The exercise —
Rewrite the data below, changing "search field" to "search box" and leaving everything else as it is.

····················

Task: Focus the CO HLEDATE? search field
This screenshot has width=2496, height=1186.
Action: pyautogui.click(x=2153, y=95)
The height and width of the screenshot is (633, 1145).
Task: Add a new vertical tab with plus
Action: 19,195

····················

Expected output —
Task: Focus the CO HLEDATE? search box
This screenshot has width=2496, height=1186.
Action: pyautogui.click(x=2153, y=95)
The height and width of the screenshot is (633, 1145).
Task: Add a new vertical tab with plus
Action: 19,195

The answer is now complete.